Silas se detuvo, y el color desapareció de su rostro arrugado. El asombro fue reemplazado por un horror súbito.

—Oh, dioses antiguos...

—¿Qué? —exigió Ronan, agarrando al anciano por los hombros—. ¡Habla!

Silas miró a Ronan, y luego a Seraphina, con una lástima que le heló la sangre.

—La maldición —susurró Silas—. La Maldición de la Infertilidad que ha estado matando a nuestras manadas lentamente. La razón por la que nacen tan pocos cachorros. La razón por la que nuestra raza se extingue.

Seraphina dio un paso adelante, sintiendo un frío en el estómago.

—¿Qué tiene que ver mi sangre con eso?

—Todo —dijo Silas, su voz un hilo de terror—. Tu sangre es la cura, niña. Tu útero... con esa capacidad regenerativa... no solo es fértil. Es capaz de gestar linajes que harían parecer a los Alphas actuales como cachorros enfermos.
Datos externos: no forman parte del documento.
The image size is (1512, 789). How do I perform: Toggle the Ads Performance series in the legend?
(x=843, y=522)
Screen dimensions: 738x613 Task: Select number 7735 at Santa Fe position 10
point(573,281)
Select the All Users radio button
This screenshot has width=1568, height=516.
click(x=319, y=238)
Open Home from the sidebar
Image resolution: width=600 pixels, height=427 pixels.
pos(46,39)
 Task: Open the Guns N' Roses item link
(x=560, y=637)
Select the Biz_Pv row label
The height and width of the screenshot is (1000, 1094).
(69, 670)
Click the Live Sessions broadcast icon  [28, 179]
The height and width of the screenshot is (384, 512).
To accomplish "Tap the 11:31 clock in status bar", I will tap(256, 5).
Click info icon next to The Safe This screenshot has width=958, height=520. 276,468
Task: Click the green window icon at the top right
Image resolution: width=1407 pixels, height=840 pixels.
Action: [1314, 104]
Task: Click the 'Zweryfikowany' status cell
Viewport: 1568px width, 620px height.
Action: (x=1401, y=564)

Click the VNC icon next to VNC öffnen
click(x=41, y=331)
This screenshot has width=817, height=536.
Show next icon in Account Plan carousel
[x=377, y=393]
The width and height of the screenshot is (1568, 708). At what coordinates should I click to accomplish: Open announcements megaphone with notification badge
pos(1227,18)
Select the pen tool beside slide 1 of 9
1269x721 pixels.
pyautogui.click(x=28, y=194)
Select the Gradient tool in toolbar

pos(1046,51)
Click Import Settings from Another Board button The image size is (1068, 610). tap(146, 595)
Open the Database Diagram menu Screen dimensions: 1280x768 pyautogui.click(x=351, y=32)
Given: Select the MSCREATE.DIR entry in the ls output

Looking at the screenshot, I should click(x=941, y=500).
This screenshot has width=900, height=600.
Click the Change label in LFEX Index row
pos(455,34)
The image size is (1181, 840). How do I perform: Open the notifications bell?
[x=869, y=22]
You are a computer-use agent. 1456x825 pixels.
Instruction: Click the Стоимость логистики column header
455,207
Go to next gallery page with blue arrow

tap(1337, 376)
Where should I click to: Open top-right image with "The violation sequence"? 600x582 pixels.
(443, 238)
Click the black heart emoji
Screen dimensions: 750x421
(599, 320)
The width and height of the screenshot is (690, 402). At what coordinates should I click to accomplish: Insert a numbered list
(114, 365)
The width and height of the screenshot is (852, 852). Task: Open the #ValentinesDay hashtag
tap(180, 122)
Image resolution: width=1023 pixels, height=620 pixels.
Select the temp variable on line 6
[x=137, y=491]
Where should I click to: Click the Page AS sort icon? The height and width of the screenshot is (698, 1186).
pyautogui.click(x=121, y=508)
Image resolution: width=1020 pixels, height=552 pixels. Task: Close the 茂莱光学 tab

El silencio cayó como una guillotina.

Ronan soltó a Silas y retrocedió, su rostro pálido bajo el bronceado. Comprendió.

—Gabriel —dijo Ronan, el nombre saliendo de su boca como una maldición.

—Gabriel lo sabe —dijo Silas, asintiendo con gravedad—. Si él tiene espías, si él vio lo que pasó en la biblioteca cuando ella usó su poder... él sabe lo que ella es.

Seraphina miró de uno a otro, la realidad de su situación cayendo sobre ella como una losa de plomo.

—¿Me quiere para... para su manada? —preguntó, con la voz temblorosa.

Silas negó con la cabeza, mirándola con una tristeza infinita.

—No te quiere para su manada, hija. No te quiere muerta. Eso sería misericordioso.

El anciano miró los ojos dorados y furiosos de Ronan antes de soltar la verdad final.

—Quiere tu sangre para curar a sus guerreros. Y quiere tu cuerpo para criar a sus hijos. Si Gabriel te atrapa, Seraphina... nunca verás la luz del sol. Te convertirá en una fábrica de cría encadenada en la oscuridad.